I love your grin at the end of each solution. Thanks for sharing your joy with us. 💙

Now that's pretty neat! The "difference of squares" is how I taught my granddaughter how to compute calculations like (60^2 - 59^2) in her head.

I saw the problem, I tried to prove it. I came close but never made it. Then I watched the full video and sat there with my mouth wide open. Beautifually done!

very few smart channel on youtube. you're one of them. thanks for sharing.

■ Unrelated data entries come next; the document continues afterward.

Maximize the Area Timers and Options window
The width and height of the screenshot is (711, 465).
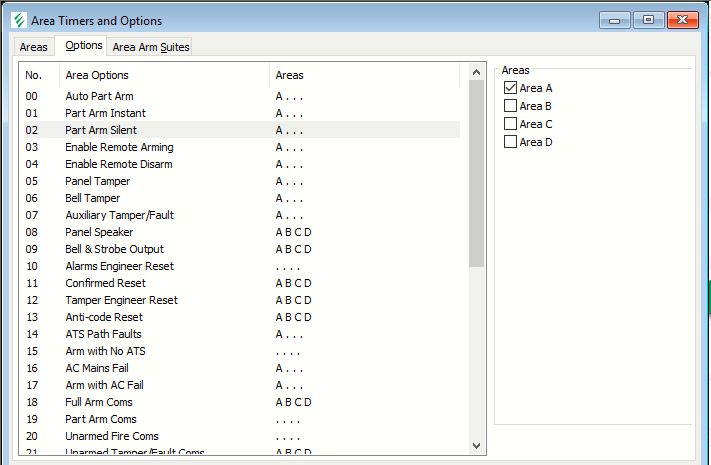click(x=648, y=20)
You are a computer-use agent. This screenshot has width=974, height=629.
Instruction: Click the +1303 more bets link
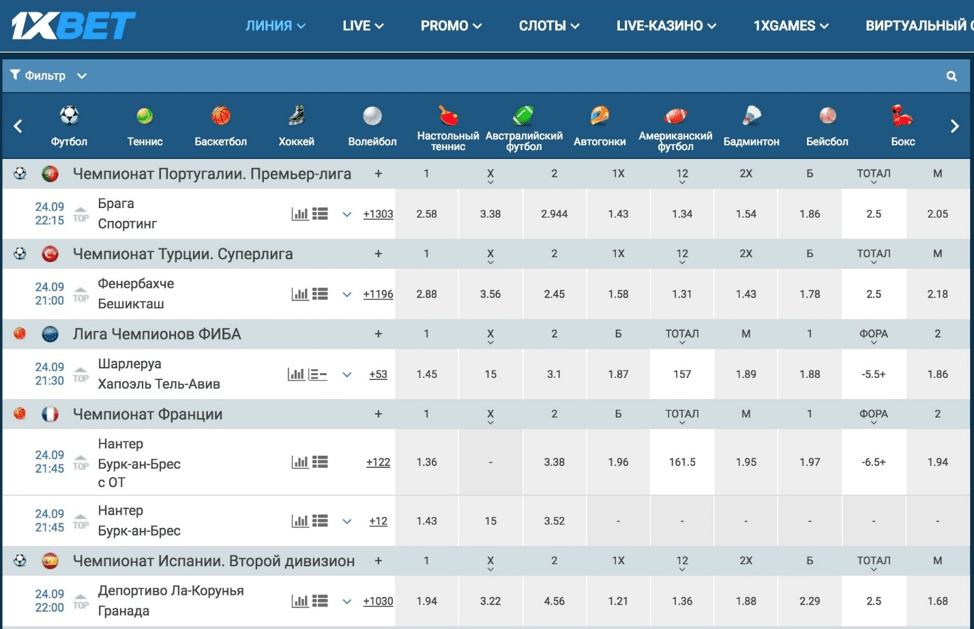point(378,214)
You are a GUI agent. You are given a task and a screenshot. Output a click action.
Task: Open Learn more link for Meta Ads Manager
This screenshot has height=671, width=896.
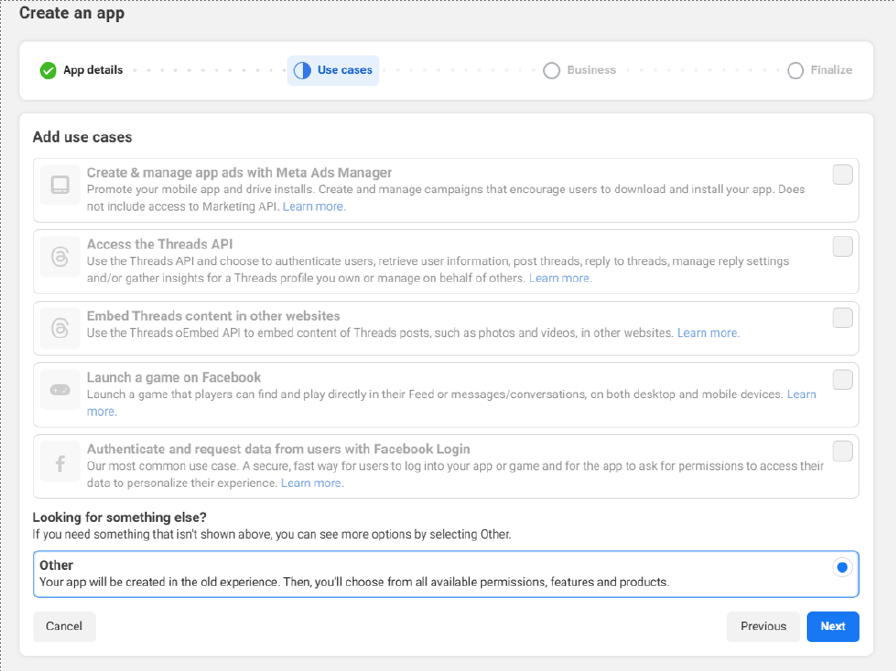tap(313, 207)
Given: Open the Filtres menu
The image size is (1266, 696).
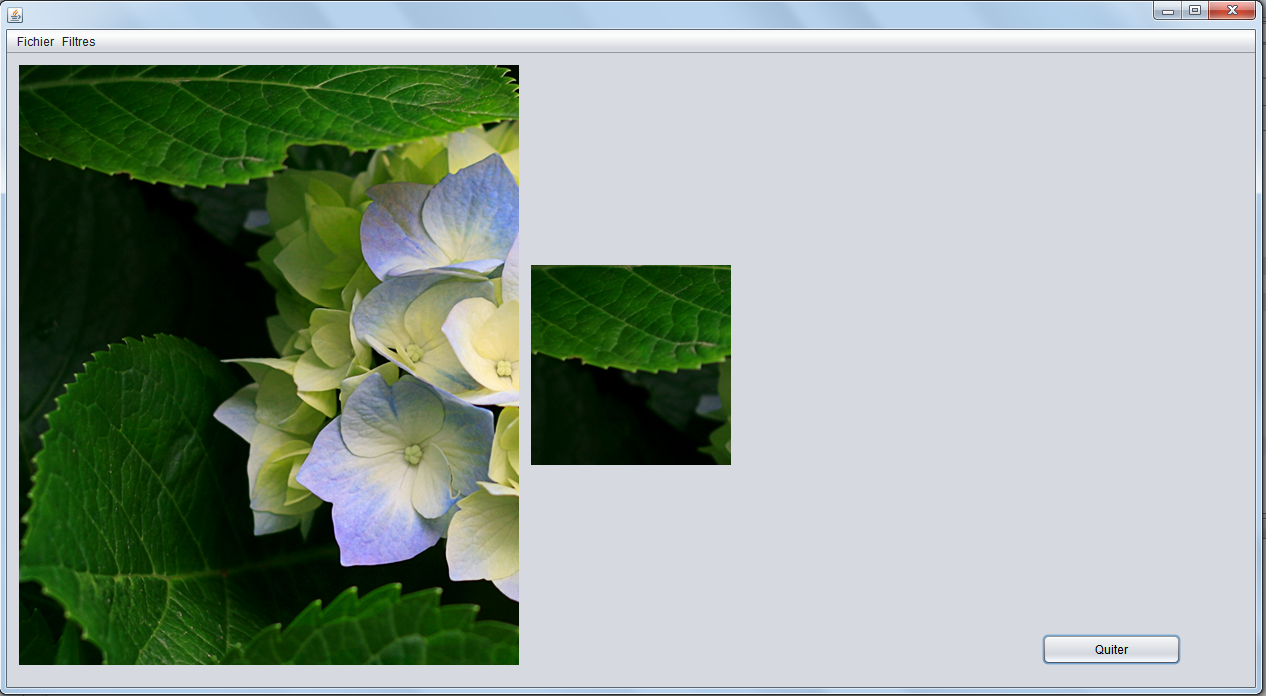Looking at the screenshot, I should [x=79, y=42].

1 + (k² + 3k + 2)(k² + 3k) k² + 3k = u 1 + u(u + 2) = u² + 2u + 1 = (u + 1)² (u + 1)² is a perfect square so (k² + 3k + 1)² is also a perfect square

As always, you continue to amaze me with your talent, great choice of problems, and wonderful style of explaining things. Thanks very much and keep up the wonderful work.

Although I am not taking the class required for that, I enjoyed the lesson I learned from here. NEVER STOP LEARNING!

Brit here. Excellent, thanks. I managed to follow your workings, even when you took a shortcut! And you are the first person to explain the Capital pi in a manner l could follow. I shall recommend your channel to my grandchildren. Not sure how food technology and mathematics go together, but at the end of the day, everything can be explained by maths.

Thank you. Nice presentation. You have a very reassuring way of teaching.… A more general version of the same problem is: Prove that the product of four positive integers in arithmetic progression with common difference d plus a constant (d^4) is a perfect square.

You are a great mathematician .Keep it up your wonderful work !!!

Your lullabies like voice and mathematical acumen make maths story like. Quite appreciated. I like it a lot.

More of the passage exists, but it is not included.